The 214-212 vote sent the nearly $70 billion package to President Donald Trump, who is expected to sign the measure. Republican senators approved the bill earlier this month, with Alaska Sen. Lisa Murkowski the only member of the GOP in opposition.
California independent Rep. Kevin Kiley, who conferences with Republicans, voted no, along with Democrats.
Majority Leader Steve Scalise, R-La., argued Immigration and Customs Enforcement and the Border Patrol need the additional funding so they can deport anyone in the country without proper authorization.
“They want you to think that it’s just everybody coming in to seek the American dream,” he said. “We have a legal method for that to happen.”
Scalise then read a list of Americans killed by people who were present in the United States without legal status.
“It’s not some hypothetical, it’s happened over and over and over again,” he said.
Minority Leader Hakeem Jeffries, D-N.Y., said he opposed Republicans’ plans to “give a blank check to ICE without any guardrails, any oversight, or any accountability.”
“Donald Trump promised America that he would target violent felons who are here illegally, but instead taxpayer dollars are being used by ICE and his violent mass deportation machine to target and brutalize American citizens, in some cases killing them,” he said.
Jeffries contended that “immigration enforcement should be fair, just and humane” and that ICE “needs to conduct itself” according to the same standards other law enforcement agencies follow.

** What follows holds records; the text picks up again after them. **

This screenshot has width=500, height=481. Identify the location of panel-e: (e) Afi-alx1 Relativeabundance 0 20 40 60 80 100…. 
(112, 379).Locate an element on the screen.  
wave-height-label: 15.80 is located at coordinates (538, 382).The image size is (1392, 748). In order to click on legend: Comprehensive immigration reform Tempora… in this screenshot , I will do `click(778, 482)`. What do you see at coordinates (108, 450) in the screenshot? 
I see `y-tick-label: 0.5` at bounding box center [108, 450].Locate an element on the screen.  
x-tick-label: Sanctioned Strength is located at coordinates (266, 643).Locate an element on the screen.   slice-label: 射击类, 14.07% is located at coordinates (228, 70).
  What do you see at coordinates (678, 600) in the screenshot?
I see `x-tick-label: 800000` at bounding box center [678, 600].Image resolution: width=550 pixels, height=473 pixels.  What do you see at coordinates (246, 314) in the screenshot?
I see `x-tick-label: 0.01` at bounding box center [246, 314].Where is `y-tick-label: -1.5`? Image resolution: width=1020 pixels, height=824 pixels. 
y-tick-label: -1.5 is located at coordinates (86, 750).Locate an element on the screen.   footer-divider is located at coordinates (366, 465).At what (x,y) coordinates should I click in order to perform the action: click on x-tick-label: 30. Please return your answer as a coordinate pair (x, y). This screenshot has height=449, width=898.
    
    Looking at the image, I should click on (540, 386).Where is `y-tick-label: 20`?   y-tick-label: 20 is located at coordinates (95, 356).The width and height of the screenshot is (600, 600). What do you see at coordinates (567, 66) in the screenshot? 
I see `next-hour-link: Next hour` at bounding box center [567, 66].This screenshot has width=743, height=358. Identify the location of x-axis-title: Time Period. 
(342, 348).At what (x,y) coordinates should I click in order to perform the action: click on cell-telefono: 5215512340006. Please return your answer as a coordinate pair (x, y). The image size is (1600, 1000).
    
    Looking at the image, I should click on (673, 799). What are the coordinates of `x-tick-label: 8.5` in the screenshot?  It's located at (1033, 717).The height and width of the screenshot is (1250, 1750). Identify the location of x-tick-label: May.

Funds will stretch over 3 years
The legislation will provide $38.53 billion for Immigration and Customs Enforcement, $26.02 billion for Customs and Border Protection and $5 billion for the secretary of Homeland Security.
The funding, which lasts through September 2029, is in addition to the $170 billion Republicans provided in their “big, beautiful” law. About $100 billion of that remains unspent, according to Democrats.
Republicans opted not to place any new constraints on how federal immigration agents operate or provide additional funding for oversight, despite officers killing two U.S. citizens in Minneapolis in January.
Those shootings led Democrats in Congress to demand new restrictions on officers, which led to weeks of bipartisan negotiations amid a 76-day shutdown for the Department of Homeland Security.
That stalemate ended in April after lawmakers approved DHS’ annual appropriations bill without funding for ICE or the Border Patrol. Republicans had to remove those provisions in order to move the legislation through procedural votes in the Senate that require the support of at least 60 lawmakers.
A new path
Republican leaders then turned to the complex budget reconciliation process to provide three years of funding for ICE, CBP and the secretary of DHS without requiring any changes to how they operate.
The special legislative pathway allows bills to move through the Senate with simple majority votes as long as they adhere to certain rules.
Senate Republicans originally included, but later removed, $1.46 billion for several Department of Justice Programs and $1 billion for the Secret Service to make security upgrades linked to the new White House ballroom, also called the East Wing Modernization Project.
The funding for ICE, CBP and the DHS secretary clears the way for the Trump administration to continue its immigration crackdown until just a few months before his second term is scheduled to end.